TRIPULANTES DESTA MESMA NAVE

quinta-feira, 23 de maio de 2013

O Condicionado



“E, aquele
Que n
ão morou nunca em seus próprios abismos
Nem andou em promiscuidade com os seus fantasmas
N
ão foi marcado. Não será exposto
Às fraquezas, ao desalento, ao amor, ao poema.”
Manoel de Barros

                                   Raimundo Arruda Sobrinho, um velhinho simpático de 74 anos, viveu os últimos vinte anos, como morador de rua, no canteiro central da avenida Pedroso Morais,  na Zona Oeste de São Paulo. Nascera no Tocantins , filho de um vaqueiro, viera tentar a sorte na capital paulista, ainda rapazinho , após   ser reprovado na segunda série ginasial. Como todo migrante, meteu-se nas mais variadas profissões,  desde  jardineiro a  vendedor de livros velhos,inclusive com passagens em hospitais psiquiátricos Tentou a vida ainda como migrante ilegal no Paraguai, na Argentina e no Uruguai . Até 1978 já computava mais de quatorze endereços, quando , definitivamente, fez da rua seu bangalô. Em 1993, por fim, adotou o canteiro central da avenida Pedroso Morais, como seu lar.

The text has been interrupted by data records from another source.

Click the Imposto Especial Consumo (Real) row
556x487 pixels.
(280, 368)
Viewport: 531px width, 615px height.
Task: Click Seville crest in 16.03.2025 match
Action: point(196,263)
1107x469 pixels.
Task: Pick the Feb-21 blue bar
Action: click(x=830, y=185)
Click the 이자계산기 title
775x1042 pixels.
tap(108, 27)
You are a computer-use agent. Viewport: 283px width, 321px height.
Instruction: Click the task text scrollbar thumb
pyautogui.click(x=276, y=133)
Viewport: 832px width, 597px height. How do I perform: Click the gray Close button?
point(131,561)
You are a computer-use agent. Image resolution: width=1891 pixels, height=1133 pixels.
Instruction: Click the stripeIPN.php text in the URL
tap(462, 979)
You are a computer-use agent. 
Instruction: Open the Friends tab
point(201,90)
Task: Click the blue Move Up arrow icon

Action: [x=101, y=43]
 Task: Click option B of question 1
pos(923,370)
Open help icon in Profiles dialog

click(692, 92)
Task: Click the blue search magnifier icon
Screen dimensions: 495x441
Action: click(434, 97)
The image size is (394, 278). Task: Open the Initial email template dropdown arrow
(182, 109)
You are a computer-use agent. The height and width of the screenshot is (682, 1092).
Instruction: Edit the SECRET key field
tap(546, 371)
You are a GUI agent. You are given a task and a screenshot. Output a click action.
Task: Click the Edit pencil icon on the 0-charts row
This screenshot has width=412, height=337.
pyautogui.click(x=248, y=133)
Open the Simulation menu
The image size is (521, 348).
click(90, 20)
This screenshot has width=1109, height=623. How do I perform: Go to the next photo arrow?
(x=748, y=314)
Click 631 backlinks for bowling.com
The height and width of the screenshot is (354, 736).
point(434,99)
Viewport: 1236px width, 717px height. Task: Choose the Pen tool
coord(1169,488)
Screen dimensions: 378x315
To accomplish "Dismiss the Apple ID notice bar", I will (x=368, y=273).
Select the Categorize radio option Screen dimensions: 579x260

Barba longa e desgrenhada, higiene precária, roupas em frangalhos.   Ali, na dura selva urbana,  conviveu com a fauna típica do submundo brasileiro : esmoleres, bêbados, prostitutas, bandidos, traficantes, descuidistas, menores abandonados e adolescentes delinquentes  de classe média jogando o  seu  esporte preferido : churrasco de mendigo.
                                  
A história de Raimundo não é tão diferente da de outros tantos desafortunados da sorte que, órfãos de família , de emprego, de amigos e de amparo social, terminam por sujar, incomodamente,  a paisagem das grandes metrópoles. Moram numa outra dimensão , como se prematuramente tivessem morrido e , agora, invisíveis, vagassem como zumbis pelas praças e pelas ruas. Alguns fatos específicos, no entanto, diferenciam a vida de Arruda e que terminaram por fazer com que a história, estranhamente,  findasse com final feliz. Raimundo, sem mais nem porque, começou a escrever, quase que continuamente, aquilo que ele denominou de minipáginas. Redigia e ia oferecendo aos transeuntes que por ali passavam, em retribuição a alguma esmola por eles oferecida. Algumas, no entanto, colecionou cuidadosamente em  caderninhos, preparados com papel de embrulho. Escrevia a qualquer hora,  nada o atrapalhava, nem mesmo o barulho dos carros que freneticamente cruzavam ao derredor. Se chovia, enfurnava-se num plástico e continuava seu mister , sentado numa lata de dezoito litros. Utilizava um pseudônimo : “O Condicionado”. Condicionado a viver ao relento, a lutar diuturnamente contra as feras da floresta urbana, a sobreviver entre trapos e migalhas.
                                    Recentemente,  Shalla Monteiro, com o aguçado fato dos publicitários,  interessou-se pela história de Raimundo e por seus escritos, e terminou conseguindo localizar um irmão dele em Goiânia. O irmão, com muito esforço, conseguiu tirá-lo da rua e lhe proporcionar uma moradia digna, com o precioso calor da família. Arruda já se acostumara àquela jaula e temia sair da selva onde já aprendera a viver ou  sobreviver aos lobos e aos abutres.
                                   A poesia de Raimundo é caótica e  fragmentária. Uma extensão da sua vida : um mosaico de cacos e estilhaços de momentos .  Literariamente não parece carregar grande valor . Rescende, no entanto, um imenso peso humanístico e artístico. A Arte para ele foi redentora. Sobrinho, como uma Sherezade moderna, foi escrevendo, por mais de vinte anos,  suas histórias para não ser trucidado pelo Sultão que se chamava , agora,  Miséria. Linha após linha, página após página foi desfiando  suas mais de 7300 noites.  Ele é uma espécie de Arthur Bispo do Rosário da Literatura. Diante de um mundo cruel e hostil, criou um universo poético paralelo e para lá se mudou. Viveu e sobreviveu literalmente da sua Arte por muitos e muitos anos. Residiu nos seus abismos mais abissais  e conviveu promiscuamente com todos os seus fantasmas, talvez tenha sido por isso mesmo que a Poesia  se lhe tenha oferecido voluptuosamente como uma fêmea no cio.